# [Action item]
Copy out every line of the material below with no changes at all.

(Items from a dataset)
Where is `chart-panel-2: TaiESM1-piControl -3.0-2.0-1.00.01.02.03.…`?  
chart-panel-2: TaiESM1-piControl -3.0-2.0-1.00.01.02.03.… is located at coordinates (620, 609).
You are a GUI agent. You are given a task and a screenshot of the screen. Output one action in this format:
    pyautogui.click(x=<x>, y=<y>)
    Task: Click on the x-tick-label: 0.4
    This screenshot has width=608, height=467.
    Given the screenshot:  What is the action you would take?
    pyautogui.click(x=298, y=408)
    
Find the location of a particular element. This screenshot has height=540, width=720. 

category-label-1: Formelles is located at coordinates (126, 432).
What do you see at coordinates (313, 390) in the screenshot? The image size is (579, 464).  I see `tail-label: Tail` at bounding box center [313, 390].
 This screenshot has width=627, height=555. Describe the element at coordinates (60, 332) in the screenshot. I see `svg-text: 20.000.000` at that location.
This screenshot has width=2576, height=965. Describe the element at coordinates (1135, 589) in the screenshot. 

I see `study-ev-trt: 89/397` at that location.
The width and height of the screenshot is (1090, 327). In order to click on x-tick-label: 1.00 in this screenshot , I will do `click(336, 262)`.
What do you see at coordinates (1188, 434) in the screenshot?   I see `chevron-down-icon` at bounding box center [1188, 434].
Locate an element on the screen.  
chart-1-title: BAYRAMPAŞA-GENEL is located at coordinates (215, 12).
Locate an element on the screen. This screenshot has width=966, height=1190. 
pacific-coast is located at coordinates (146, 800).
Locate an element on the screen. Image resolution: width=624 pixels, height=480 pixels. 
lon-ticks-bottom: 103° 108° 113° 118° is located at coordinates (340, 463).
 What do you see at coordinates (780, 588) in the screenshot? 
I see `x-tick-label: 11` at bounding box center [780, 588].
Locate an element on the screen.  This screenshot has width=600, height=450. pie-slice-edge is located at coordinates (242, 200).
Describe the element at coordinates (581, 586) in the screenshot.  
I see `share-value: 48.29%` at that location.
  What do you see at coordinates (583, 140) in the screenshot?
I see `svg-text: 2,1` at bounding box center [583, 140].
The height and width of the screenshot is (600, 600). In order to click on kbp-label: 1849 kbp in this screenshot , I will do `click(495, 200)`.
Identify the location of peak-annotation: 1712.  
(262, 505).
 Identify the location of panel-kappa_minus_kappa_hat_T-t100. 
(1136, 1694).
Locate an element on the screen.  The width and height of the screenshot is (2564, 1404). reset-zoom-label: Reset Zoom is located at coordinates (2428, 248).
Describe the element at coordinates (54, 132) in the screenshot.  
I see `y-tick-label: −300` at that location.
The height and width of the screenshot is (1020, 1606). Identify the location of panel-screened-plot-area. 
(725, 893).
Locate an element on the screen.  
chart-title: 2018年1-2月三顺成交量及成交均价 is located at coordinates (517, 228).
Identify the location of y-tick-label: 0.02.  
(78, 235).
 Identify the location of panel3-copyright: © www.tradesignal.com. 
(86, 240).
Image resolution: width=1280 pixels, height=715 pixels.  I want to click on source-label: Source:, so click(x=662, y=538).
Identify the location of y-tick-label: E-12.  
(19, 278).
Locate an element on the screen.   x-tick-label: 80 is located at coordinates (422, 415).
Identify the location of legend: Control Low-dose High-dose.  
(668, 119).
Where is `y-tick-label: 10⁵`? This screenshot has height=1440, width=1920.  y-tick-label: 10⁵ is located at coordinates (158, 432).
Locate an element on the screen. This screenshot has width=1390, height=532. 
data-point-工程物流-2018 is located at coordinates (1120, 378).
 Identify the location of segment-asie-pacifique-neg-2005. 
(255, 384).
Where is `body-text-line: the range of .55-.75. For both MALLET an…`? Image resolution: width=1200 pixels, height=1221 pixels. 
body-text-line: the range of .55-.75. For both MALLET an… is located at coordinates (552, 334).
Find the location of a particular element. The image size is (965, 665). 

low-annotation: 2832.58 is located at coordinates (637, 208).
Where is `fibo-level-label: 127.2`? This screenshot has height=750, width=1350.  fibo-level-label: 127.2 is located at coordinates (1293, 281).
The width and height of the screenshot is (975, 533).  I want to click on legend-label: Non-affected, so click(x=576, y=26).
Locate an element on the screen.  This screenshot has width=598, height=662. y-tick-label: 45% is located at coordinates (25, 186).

# [Worked solution]
Where is `chart-panel-2: TaiESM1-piControl -3.0-2.0-1.00.01.02.03.…`?  
chart-panel-2: TaiESM1-piControl -3.0-2.0-1.00.01.02.03.… is located at coordinates (620, 609).
You are a GUI agent. You are given a task and a screenshot of the screen. Output one action in this format:
    pyautogui.click(x=<x>, y=<y>)
    Task: Click on the x-tick-label: 0.4
    This screenshot has width=608, height=467.
    Given the screenshot:  What is the action you would take?
    pyautogui.click(x=298, y=408)
    
Find the location of a particular element. This screenshot has height=540, width=720. 

category-label-1: Formelles is located at coordinates (126, 432).
What do you see at coordinates (313, 390) in the screenshot? The image size is (579, 464).  I see `tail-label: Tail` at bounding box center [313, 390].
 This screenshot has width=627, height=555. Describe the element at coordinates (60, 332) in the screenshot. I see `svg-text: 20.000.000` at that location.
This screenshot has width=2576, height=965. Describe the element at coordinates (1135, 589) in the screenshot. 

I see `study-ev-trt: 89/397` at that location.
The width and height of the screenshot is (1090, 327). In order to click on x-tick-label: 1.00 in this screenshot , I will do `click(336, 262)`.
What do you see at coordinates (1188, 434) in the screenshot?   I see `chevron-down-icon` at bounding box center [1188, 434].
Locate an element on the screen.  
chart-1-title: BAYRAMPAŞA-GENEL is located at coordinates (215, 12).
Locate an element on the screen. This screenshot has width=966, height=1190. 
pacific-coast is located at coordinates (146, 800).
Locate an element on the screen. Image resolution: width=624 pixels, height=480 pixels. 
lon-ticks-bottom: 103° 108° 113° 118° is located at coordinates (340, 463).
 What do you see at coordinates (780, 588) in the screenshot? 
I see `x-tick-label: 11` at bounding box center [780, 588].
Locate an element on the screen.  This screenshot has width=600, height=450. pie-slice-edge is located at coordinates (242, 200).
Describe the element at coordinates (581, 586) in the screenshot.  
I see `share-value: 48.29%` at that location.
  What do you see at coordinates (583, 140) in the screenshot?
I see `svg-text: 2,1` at bounding box center [583, 140].
The height and width of the screenshot is (600, 600). In order to click on kbp-label: 1849 kbp in this screenshot , I will do `click(495, 200)`.
Identify the location of peak-annotation: 1712.  
(262, 505).
 Identify the location of panel-kappa_minus_kappa_hat_T-t100. 
(1136, 1694).
Locate an element on the screen.  The width and height of the screenshot is (2564, 1404). reset-zoom-label: Reset Zoom is located at coordinates (2428, 248).
Describe the element at coordinates (54, 132) in the screenshot.  
I see `y-tick-label: −300` at that location.
The height and width of the screenshot is (1020, 1606). Identify the location of panel-screened-plot-area. 
(725, 893).
Locate an element on the screen.  
chart-title: 2018年1-2月三顺成交量及成交均价 is located at coordinates (517, 228).
Identify the location of y-tick-label: 0.02.  
(78, 235).
 Identify the location of panel3-copyright: © www.tradesignal.com. 
(86, 240).
Image resolution: width=1280 pixels, height=715 pixels.  I want to click on source-label: Source:, so click(x=662, y=538).
Identify the location of y-tick-label: E-12.  
(19, 278).
Locate an element on the screen.   x-tick-label: 80 is located at coordinates (422, 415).
Identify the location of legend: Control Low-dose High-dose.  
(668, 119).
Where is `y-tick-label: 10⁵`? This screenshot has height=1440, width=1920.  y-tick-label: 10⁵ is located at coordinates (158, 432).
Locate an element on the screen. This screenshot has width=1390, height=532. 
data-point-工程物流-2018 is located at coordinates (1120, 378).
 Identify the location of segment-asie-pacifique-neg-2005. 
(255, 384).
Where is `body-text-line: the range of .55-.75. For both MALLET an…`? Image resolution: width=1200 pixels, height=1221 pixels. 
body-text-line: the range of .55-.75. For both MALLET an… is located at coordinates (552, 334).
Find the location of a particular element. The image size is (965, 665). 

low-annotation: 2832.58 is located at coordinates (637, 208).
Where is `fibo-level-label: 127.2`? This screenshot has height=750, width=1350.  fibo-level-label: 127.2 is located at coordinates (1293, 281).
The width and height of the screenshot is (975, 533).  I want to click on legend-label: Non-affected, so click(x=576, y=26).
Locate an element on the screen.  This screenshot has width=598, height=662. y-tick-label: 45% is located at coordinates (25, 186).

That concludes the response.